La période d'essai est la phase du contrat de travail pendant laquelle l'employeur évalue les compétences du salarié dans son travail, notamment au regard de son expérience, tandis que le salarié apprécie si les fonctions occupées lui conviennent. Cette double finalité, prévue à l'article L1221-20 du Code du travail, justifie un régime de rupture allégé par rapport au licenciement : chacune des parties peut mettre fin au contrat sans avoir à motiver sa décision ni respecter la procédure de licenciement.
La période d'essai n'est jamais automatique. Elle doit être expressément prévue dans la lettre d'engagement ou dans le contrat de travail, faute de quoi elle est réputée ne pas exister. Rédiger cette clause avec précision fait partie des mentions à sécuriser lors de la rédaction du contrat de travail, au même titre que la rémunération ou la durée du travail.
Une fois la période d'essai arrivée à son terme sans rupture, le contrat de travail se poursuit normalement, sans qu'aucune formalité supplémentaire ne soit nécessaire pour confirmer l'engagement du salarié.
Quelle est la durée légale de la période d'essai en CDI ?
L'article L1221-19 du Code du travail fixe une durée maximale initiale de période d'essai, qui varie selon la catégorie professionnelle du salarié. Ces durées constituent des plafonds : l'employeur peut prévoir une durée plus courte, mais jamais plus longue, sauf disposition conventionnelle particulière.

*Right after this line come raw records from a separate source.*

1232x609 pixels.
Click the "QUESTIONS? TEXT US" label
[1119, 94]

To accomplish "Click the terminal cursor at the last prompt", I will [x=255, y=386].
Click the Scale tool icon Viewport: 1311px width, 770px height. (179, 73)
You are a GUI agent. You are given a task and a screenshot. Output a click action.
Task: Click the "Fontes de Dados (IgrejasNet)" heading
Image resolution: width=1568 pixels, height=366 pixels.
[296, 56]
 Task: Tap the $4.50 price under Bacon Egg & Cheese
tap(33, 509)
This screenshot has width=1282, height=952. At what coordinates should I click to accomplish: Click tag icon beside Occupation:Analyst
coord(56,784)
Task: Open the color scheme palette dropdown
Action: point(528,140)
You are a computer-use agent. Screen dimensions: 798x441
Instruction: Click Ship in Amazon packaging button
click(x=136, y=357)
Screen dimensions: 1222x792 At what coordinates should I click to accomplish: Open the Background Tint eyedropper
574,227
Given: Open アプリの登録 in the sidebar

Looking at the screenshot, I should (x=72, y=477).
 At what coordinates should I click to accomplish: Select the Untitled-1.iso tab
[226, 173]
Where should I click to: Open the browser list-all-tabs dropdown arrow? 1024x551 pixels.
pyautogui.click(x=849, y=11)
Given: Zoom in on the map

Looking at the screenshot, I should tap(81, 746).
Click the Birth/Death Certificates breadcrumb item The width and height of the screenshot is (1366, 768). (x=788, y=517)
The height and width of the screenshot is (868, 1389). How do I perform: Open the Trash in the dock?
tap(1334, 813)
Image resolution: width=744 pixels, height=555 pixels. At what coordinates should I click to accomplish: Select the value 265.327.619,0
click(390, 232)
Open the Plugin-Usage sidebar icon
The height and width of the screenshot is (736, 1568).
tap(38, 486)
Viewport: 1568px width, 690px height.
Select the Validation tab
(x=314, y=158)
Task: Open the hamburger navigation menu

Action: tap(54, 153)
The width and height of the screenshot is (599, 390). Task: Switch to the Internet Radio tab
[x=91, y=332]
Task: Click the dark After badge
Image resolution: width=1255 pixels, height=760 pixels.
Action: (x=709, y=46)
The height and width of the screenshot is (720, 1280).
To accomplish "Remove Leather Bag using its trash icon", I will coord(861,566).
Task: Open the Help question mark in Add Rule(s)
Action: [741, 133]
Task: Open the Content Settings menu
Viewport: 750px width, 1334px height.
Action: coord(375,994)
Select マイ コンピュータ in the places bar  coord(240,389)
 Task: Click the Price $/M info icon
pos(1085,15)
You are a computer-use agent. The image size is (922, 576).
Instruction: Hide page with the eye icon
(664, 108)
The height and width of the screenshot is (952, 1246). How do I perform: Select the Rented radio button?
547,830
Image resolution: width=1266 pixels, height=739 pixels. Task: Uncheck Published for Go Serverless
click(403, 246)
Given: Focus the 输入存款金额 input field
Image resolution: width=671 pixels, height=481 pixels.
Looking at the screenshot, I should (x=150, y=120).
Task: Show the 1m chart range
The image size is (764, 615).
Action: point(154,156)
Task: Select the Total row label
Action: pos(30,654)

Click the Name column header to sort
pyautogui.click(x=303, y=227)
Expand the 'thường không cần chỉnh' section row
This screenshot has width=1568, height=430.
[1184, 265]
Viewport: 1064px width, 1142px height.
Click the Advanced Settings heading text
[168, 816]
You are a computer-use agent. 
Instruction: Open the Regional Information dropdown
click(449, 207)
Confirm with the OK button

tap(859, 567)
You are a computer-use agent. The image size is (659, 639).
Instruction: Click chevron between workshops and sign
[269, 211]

| Catégorie professionnelle | Durée maximale initiale |
|---|---|
| Ouvriers et employés | 2 mois |
| Agents de maîtrise et techniciens | 3 mois |
| Cadres | 4 mois |
Ces durées maximales s'appliquent en l'absence de disposition contraire plus courte fixée par une convention collective. Un accord de branche conclu avant le 26 juin 2008 peut en revanche continuer à prévoir des durées plus longues : ces dispositions transitoires restent valables tant qu'elles n'ont pas été révisées, ce qui explique que certains secteurs appliquent encore des périodes d'essai plus longues que celles fixées par la loi.
Quelle est la durée de la période d'essai en CDD ?
Le calcul de la période d'essai applicable à un contrat à durée déterminée obéit à une formule différente de celle du CDI. L'article L1242-10 du Code du travail fixe la durée maximale à raison d'un jour par semaine de contrat.
Deux plafonds s'appliquent selon la durée initialement prévue au contrat. Lorsque le CDD est conclu pour une durée inférieure ou égale à six mois, la période d'essai ne peut excéder deux semaines. Lorsque sa durée est supérieure à six mois, la période d'essai est limitée à un mois. Ces durées constituent des maximums : le contrat peut prévoir une durée plus courte, et une convention collective peut fixer un plafond inférieur.
Contrairement au CDI, le renouvellement de la période d'essai d'un CDD n'est pas prévu par la loi. Il n'est envisageable que si un accord collectif applicable à l'entreprise le permet expressément.
Sous quelles conditions renouveler la période d'essai ?
Le renouvellement de la période d'essai d'un CDI n'est jamais un droit automatique de l'employeur. L'article L1221-21 du Code du travail soumet sa validité à trois conditions cumulatives, qui doivent toutes être réunies au moment du renouvellement.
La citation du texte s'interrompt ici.